# [ЗАДАНИЕ]
Перечислите ники всех участников, которые оставили сообщения в приведённом ниже обсуждении с форума 1С.

# Форум 1С > Конфигурирование, программирование 1С - Предприятие > 1С - Предприятие 8.0, 8.1, 8.2, 8.3 >  Добавление в документ стразу нескольких позиций из справочника

## antipod13

Как добавить сразу несколько выделенных позиций из справочника, да еще и с ценами из регистра?

----------


## alexandr_ll

> Как добавить сразу несколько выделенных позиций из справочника, да еще и с ценами из регистра?


Есть такая кнопка "Подбор"

----------


## antipod13

не понял

----------


## alexandr_ll

> не понял


По кнопке "подбор" вы можете отметить несколько позиций справочника с выбранными ценами и перенести их в табличную часть документа.
Есть и другие способы, например
http://infostart.ru/public/22012/

----------


## antipod13

не не подойдет
фактически мне нужно выделить несколько позиций справочника, для этого думаю можно создать новую форму списка с добавленным булевым полем . и при закрытии формы добавлять записи в форму документа, вот это не знаю как делать.

----------


## avm3110

> фактически мне нужно выделить несколько позиций справочника, для этого думаю можно создать новую форму списка с добавленным булевым полем . и при закрытии формы добавлять записи в форму документа, вот это не знаю как делать.


Для этого делается ворма выбора в том справочнике из которого будете выбирать (если "типовая форма" вдруг не подходит по "столбцам"), указываете в элементе выбора своей формы, что будете пользоваться конкретной формой выбора. И вуаля.. тут куча штатных механизмов выбора и нет необходимости гемороится "со своим велосипедом"

----------


## antipod13

я не знаю как это сделать штатно

----------


## avm3110

> я не знаю как это сделать штатно


А что значит "штатно"? Для подобного "допиливания 1С по месту" нужно безусловно переводить конфу в режим "Редактируется с сохранением поддержки" и дальше уже добавлять и менять как сказано выше

----------


## antipod13

я свою конфигурацию пишу

----------


## avm3110

> я свою конфигурацию пишу


Тогда не понятна фраза "Сделать штатно". Все что выше написано, это "штатная функциональность 1С"

----------


## antipod13

Дело в том что я не пойму почему в форме списка есть свойство множественный выбор, если от него проку нет. Я хочу что бы все выделенные позиции добавились в документ при нажатии кнопки выбор. добавились с ценами, как добавить позиции в документ я знаю, но я не знаю как отобрать все выделенные строки.

----------

[Сохранённые записи]
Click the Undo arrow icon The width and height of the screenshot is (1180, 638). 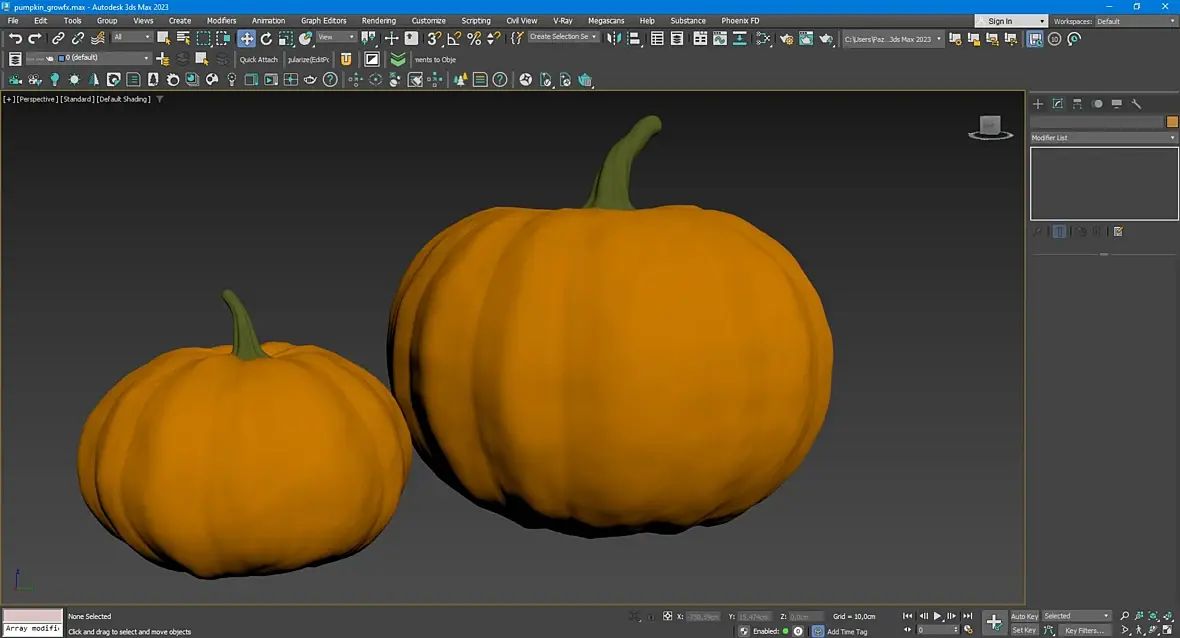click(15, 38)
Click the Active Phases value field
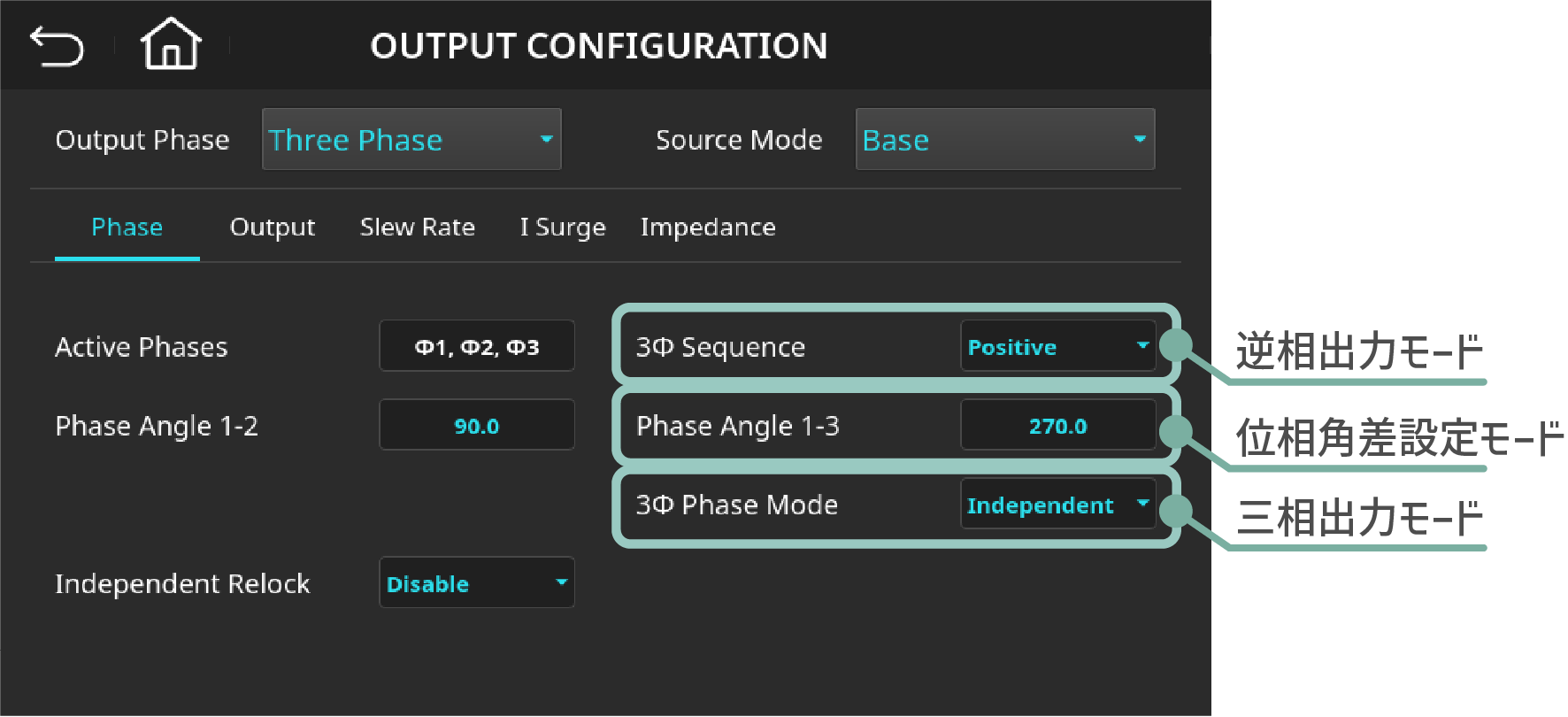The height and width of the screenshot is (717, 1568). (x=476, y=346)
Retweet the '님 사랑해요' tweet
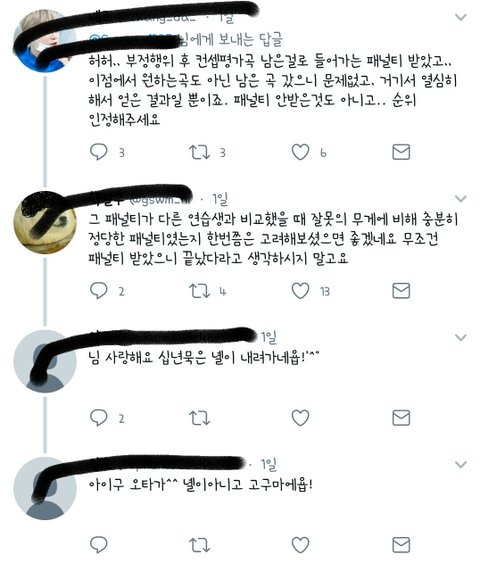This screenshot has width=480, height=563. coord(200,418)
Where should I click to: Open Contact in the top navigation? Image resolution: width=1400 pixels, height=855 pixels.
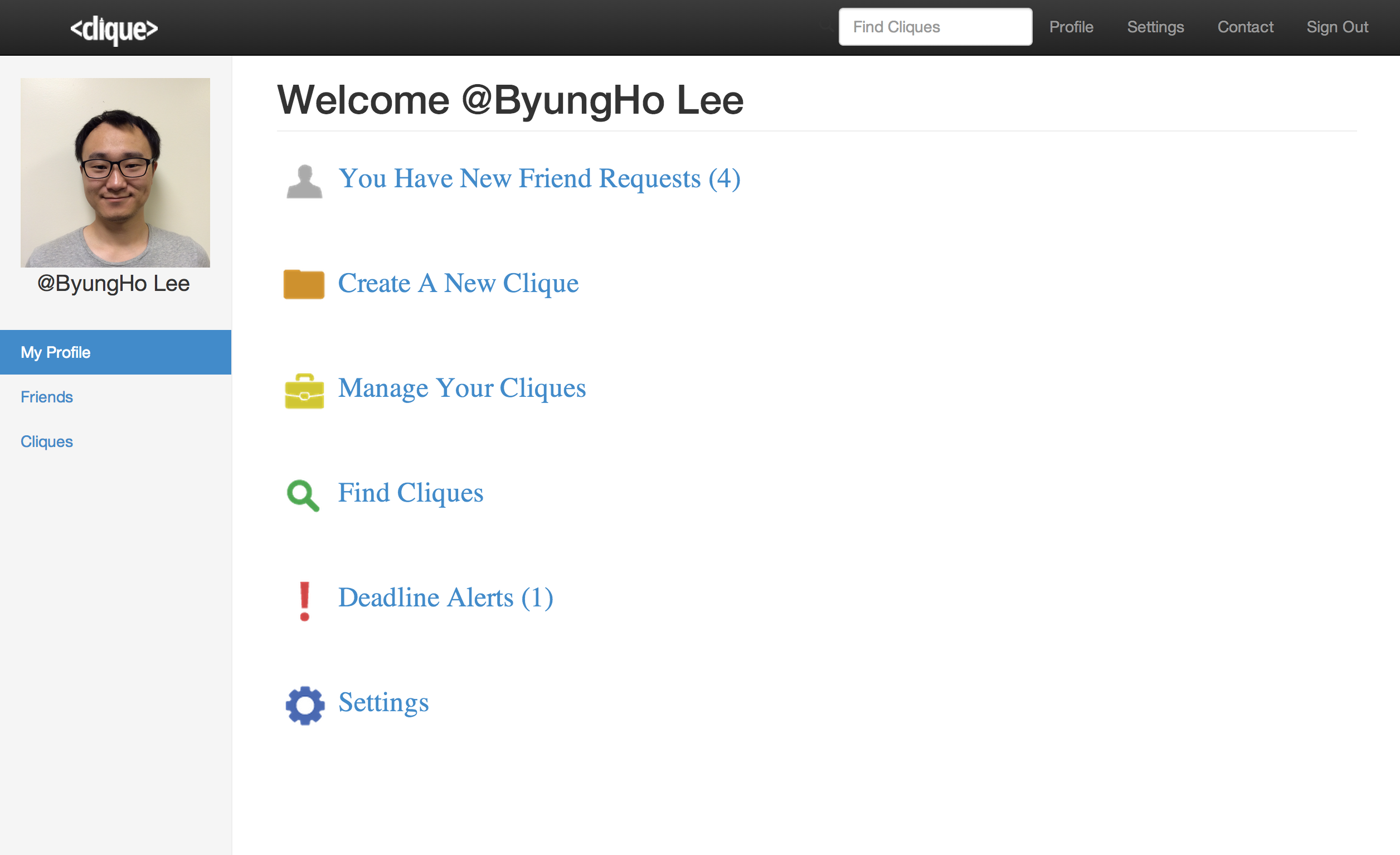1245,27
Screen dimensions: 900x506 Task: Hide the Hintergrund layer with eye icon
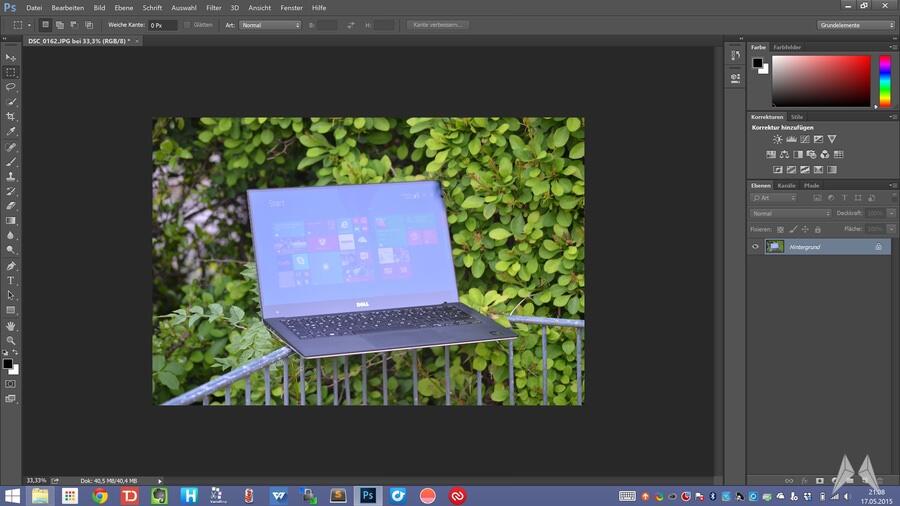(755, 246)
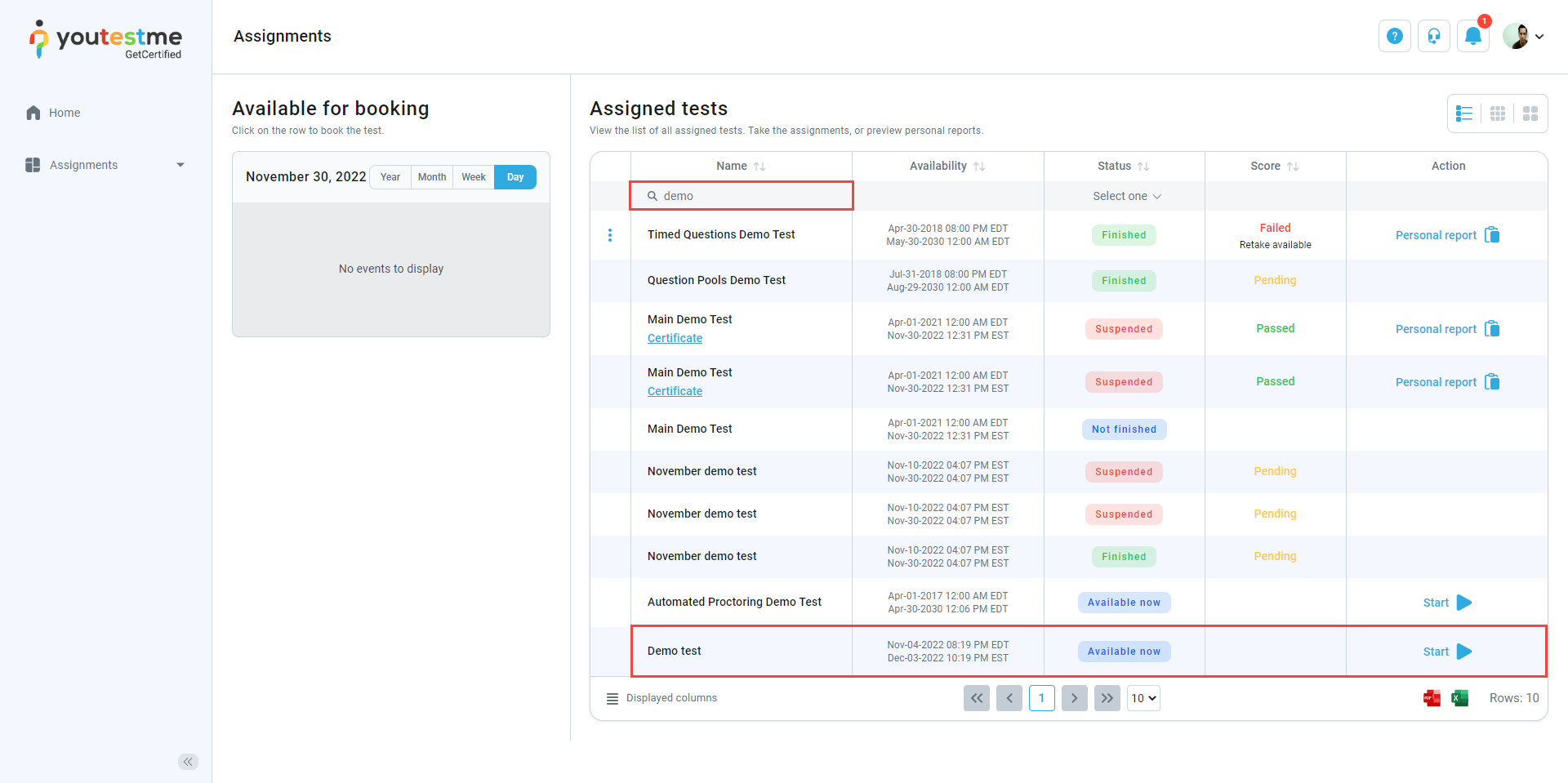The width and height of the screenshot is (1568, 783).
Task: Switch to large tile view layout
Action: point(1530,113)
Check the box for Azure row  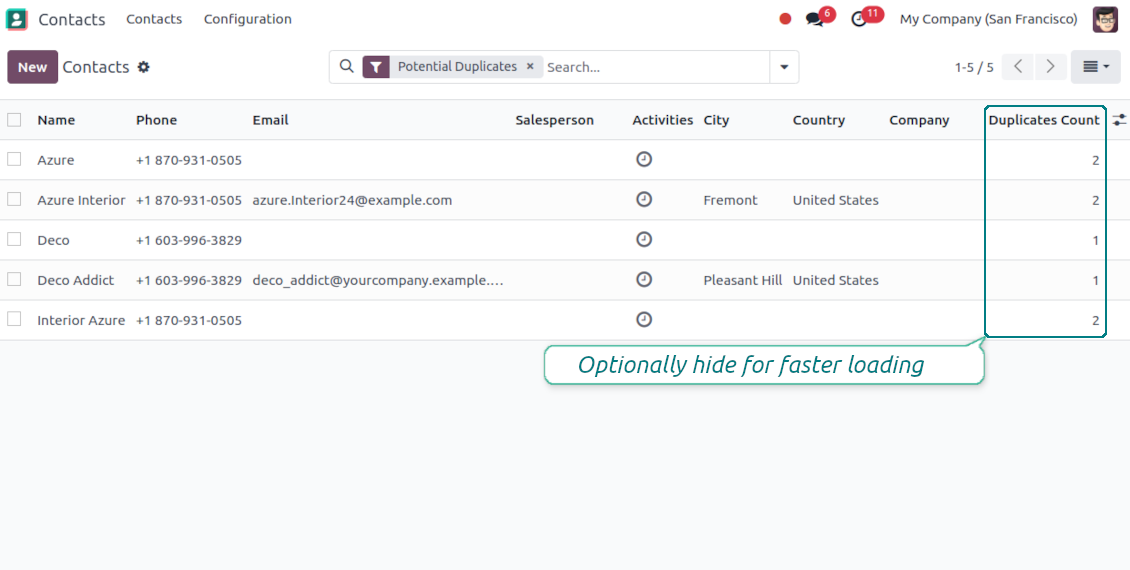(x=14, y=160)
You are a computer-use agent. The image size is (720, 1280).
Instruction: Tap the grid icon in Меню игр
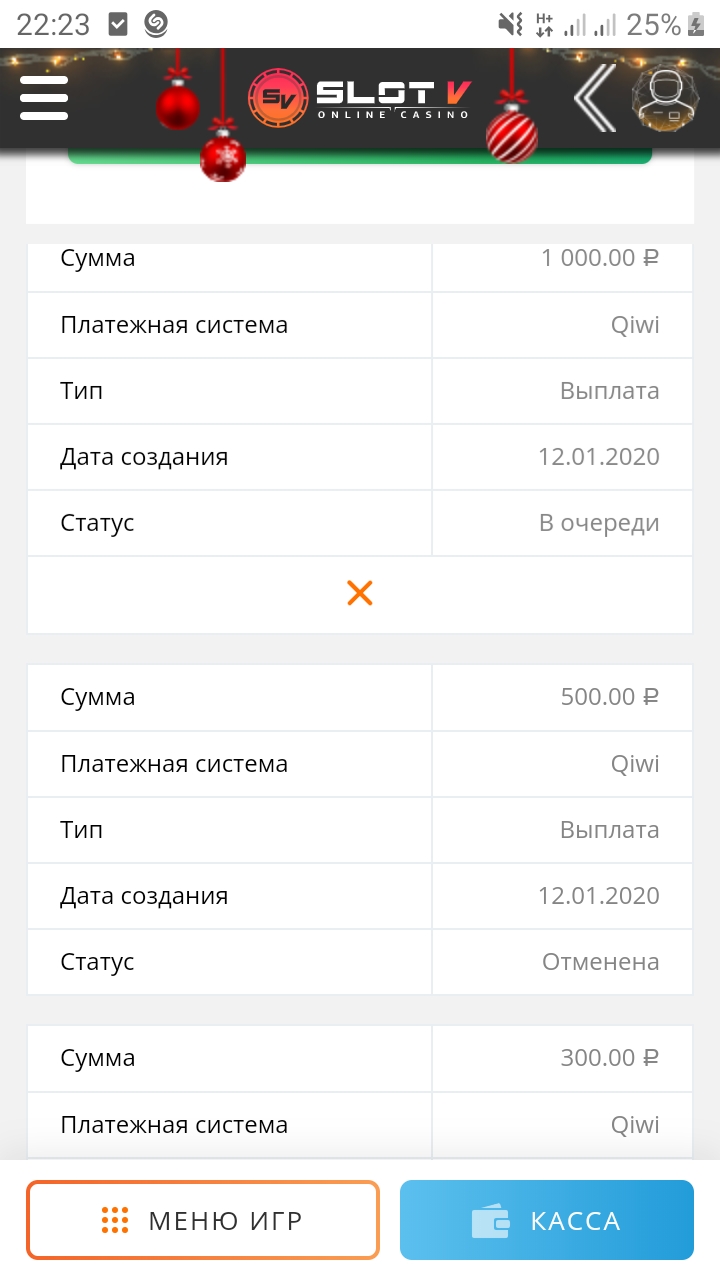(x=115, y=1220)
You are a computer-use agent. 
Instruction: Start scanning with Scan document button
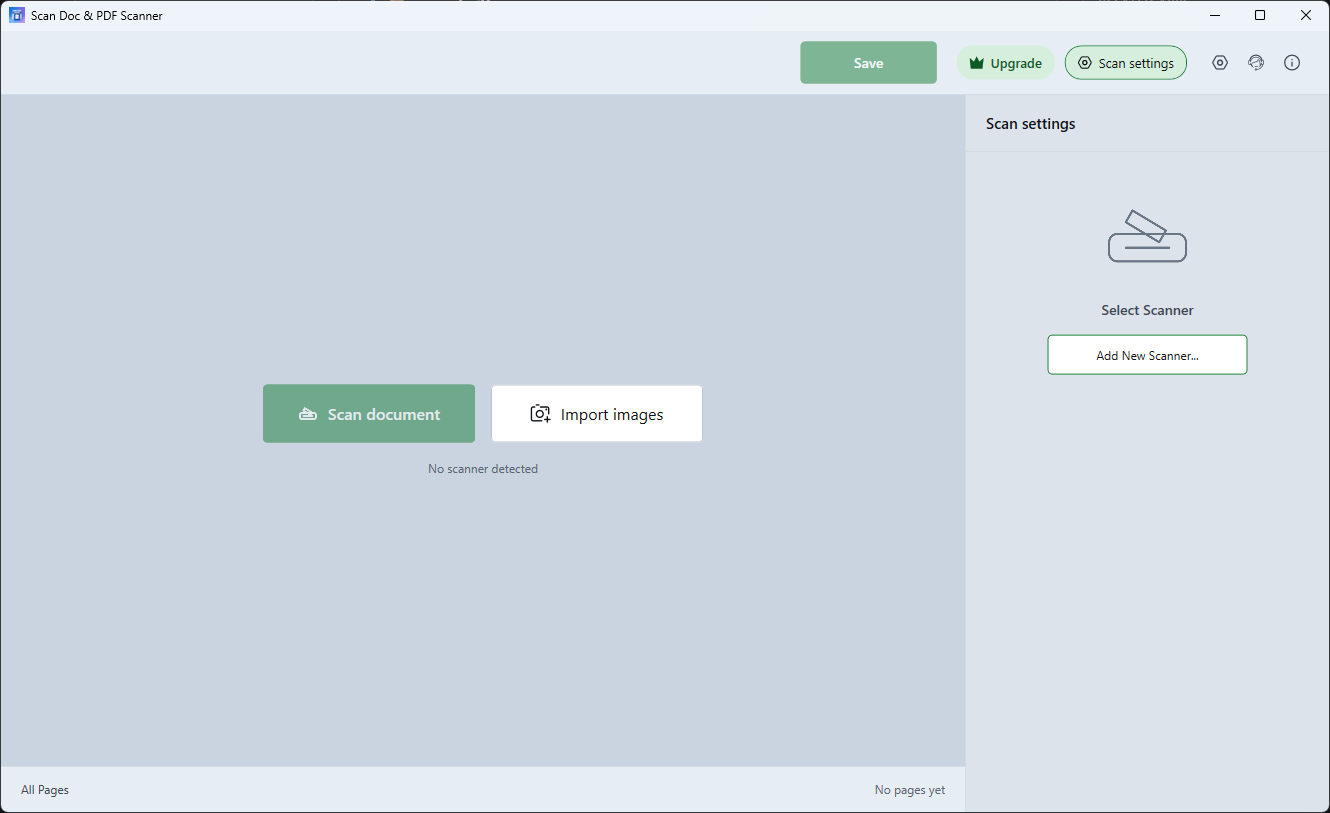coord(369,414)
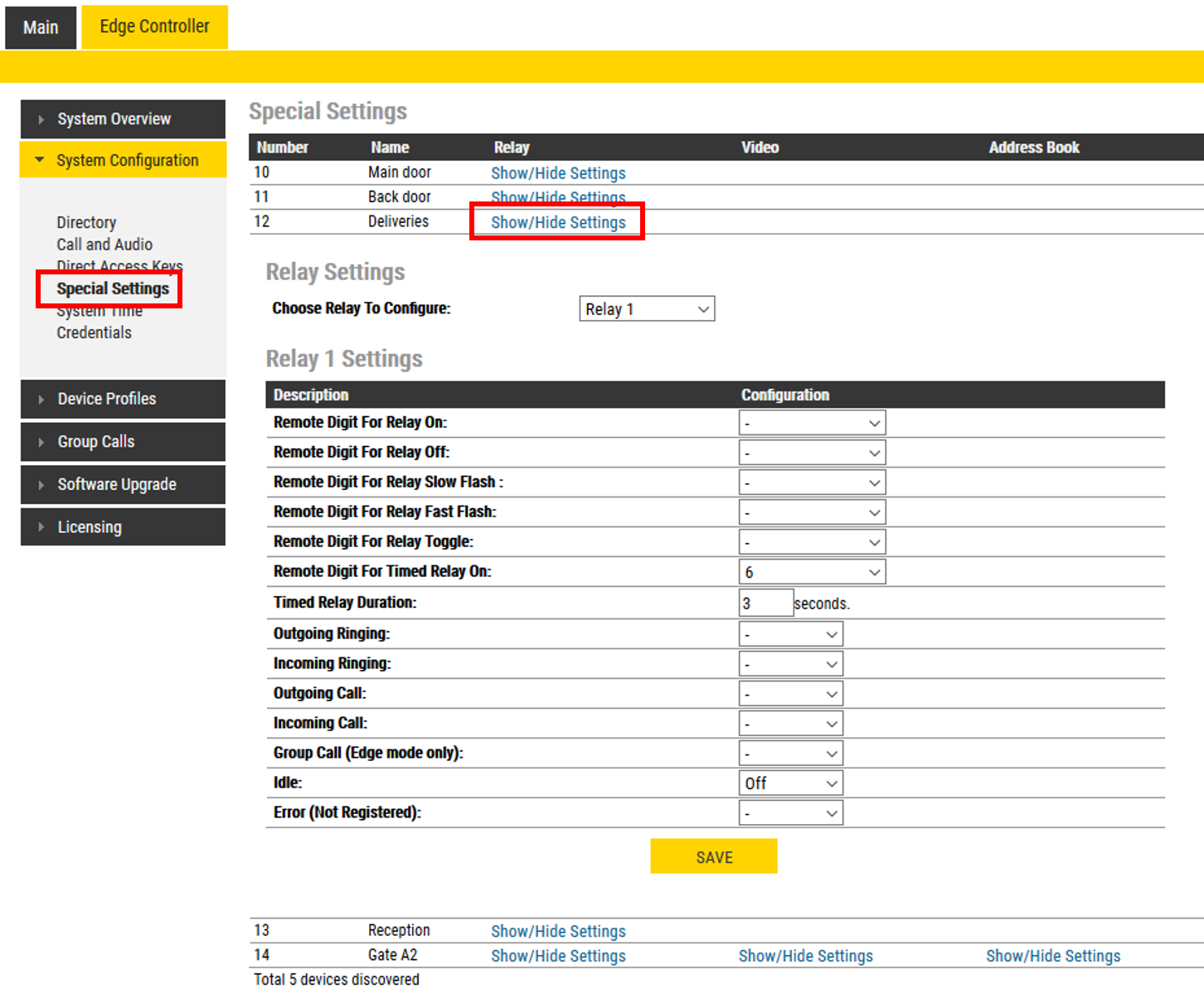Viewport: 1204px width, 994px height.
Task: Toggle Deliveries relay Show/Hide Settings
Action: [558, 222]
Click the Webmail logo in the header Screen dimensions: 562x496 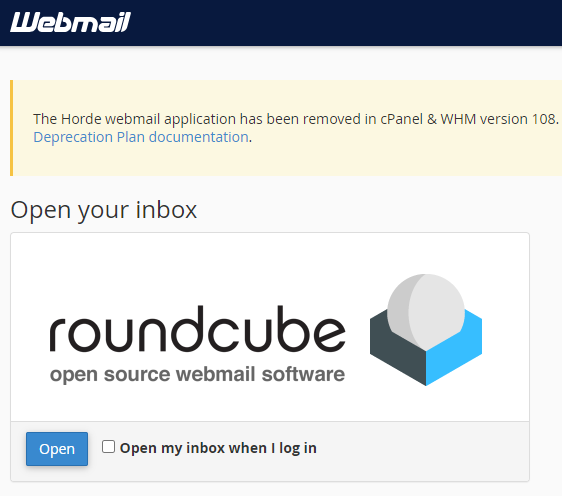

# [РЕЗУЛЬТАТ]
antipod13, alexandr_ll, avm3110